INSTRUCTION:
Print the lines of the entries below verbatim, starting at the line containing "You are a computer-use agent. 831x446 pixels." and ending at the last line of the entries.
## START
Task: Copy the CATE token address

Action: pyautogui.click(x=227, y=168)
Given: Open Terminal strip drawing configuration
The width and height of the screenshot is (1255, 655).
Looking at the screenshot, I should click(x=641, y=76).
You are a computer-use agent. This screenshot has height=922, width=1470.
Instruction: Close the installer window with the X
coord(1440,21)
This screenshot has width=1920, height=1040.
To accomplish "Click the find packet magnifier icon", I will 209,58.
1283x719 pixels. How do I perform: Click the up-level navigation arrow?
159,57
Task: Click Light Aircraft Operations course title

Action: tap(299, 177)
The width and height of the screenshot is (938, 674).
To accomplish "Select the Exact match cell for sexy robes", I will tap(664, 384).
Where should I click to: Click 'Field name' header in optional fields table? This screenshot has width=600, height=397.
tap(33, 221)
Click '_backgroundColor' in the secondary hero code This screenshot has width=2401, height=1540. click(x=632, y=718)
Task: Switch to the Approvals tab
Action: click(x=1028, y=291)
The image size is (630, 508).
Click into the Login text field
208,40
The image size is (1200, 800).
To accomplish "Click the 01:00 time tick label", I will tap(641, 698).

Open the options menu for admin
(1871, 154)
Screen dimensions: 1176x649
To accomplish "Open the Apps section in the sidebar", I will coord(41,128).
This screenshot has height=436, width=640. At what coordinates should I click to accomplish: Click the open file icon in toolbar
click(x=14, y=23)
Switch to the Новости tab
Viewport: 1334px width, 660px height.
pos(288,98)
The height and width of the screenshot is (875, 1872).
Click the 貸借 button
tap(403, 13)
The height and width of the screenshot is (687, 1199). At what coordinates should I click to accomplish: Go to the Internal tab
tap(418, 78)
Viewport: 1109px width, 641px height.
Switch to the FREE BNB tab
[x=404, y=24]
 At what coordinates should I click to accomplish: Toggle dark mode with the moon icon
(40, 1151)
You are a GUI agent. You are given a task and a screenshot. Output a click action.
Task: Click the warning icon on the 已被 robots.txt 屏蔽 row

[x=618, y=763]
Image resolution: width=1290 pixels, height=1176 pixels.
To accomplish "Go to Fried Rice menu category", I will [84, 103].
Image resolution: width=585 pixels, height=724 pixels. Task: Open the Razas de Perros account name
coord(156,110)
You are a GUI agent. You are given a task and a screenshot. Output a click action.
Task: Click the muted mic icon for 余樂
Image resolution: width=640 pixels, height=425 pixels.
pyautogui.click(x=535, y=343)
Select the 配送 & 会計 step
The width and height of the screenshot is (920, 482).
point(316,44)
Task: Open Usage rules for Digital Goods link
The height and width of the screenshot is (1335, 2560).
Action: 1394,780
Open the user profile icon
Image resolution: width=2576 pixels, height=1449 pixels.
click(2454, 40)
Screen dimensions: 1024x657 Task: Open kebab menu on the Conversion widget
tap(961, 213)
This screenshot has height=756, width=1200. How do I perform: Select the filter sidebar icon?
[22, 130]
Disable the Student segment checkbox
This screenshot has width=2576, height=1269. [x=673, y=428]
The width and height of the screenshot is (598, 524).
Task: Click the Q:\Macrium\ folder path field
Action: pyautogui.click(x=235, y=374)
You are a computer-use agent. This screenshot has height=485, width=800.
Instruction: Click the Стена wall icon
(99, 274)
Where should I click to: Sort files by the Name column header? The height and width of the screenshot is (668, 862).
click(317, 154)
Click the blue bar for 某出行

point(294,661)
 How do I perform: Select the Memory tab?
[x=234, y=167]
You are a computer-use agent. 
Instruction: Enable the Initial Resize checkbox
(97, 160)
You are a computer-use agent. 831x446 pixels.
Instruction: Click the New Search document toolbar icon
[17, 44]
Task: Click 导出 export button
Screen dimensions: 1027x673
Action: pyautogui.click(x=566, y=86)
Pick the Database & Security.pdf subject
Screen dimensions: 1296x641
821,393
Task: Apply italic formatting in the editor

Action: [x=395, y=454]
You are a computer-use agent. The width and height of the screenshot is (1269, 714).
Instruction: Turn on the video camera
## END
WRITTEN RESPONSE:
You are a computer-use agent. 831x446 pixels.
Instruction: Click the New Search document toolbar icon
[17, 44]
Task: Click 导出 export button
Screen dimensions: 1027x673
Action: pyautogui.click(x=566, y=86)
Pick the Database & Security.pdf subject
Screen dimensions: 1296x641
821,393
Task: Apply italic formatting in the editor

Action: [x=395, y=454]
You are a computer-use agent. The width and height of the screenshot is (1269, 714).
Instruction: Turn on the video camera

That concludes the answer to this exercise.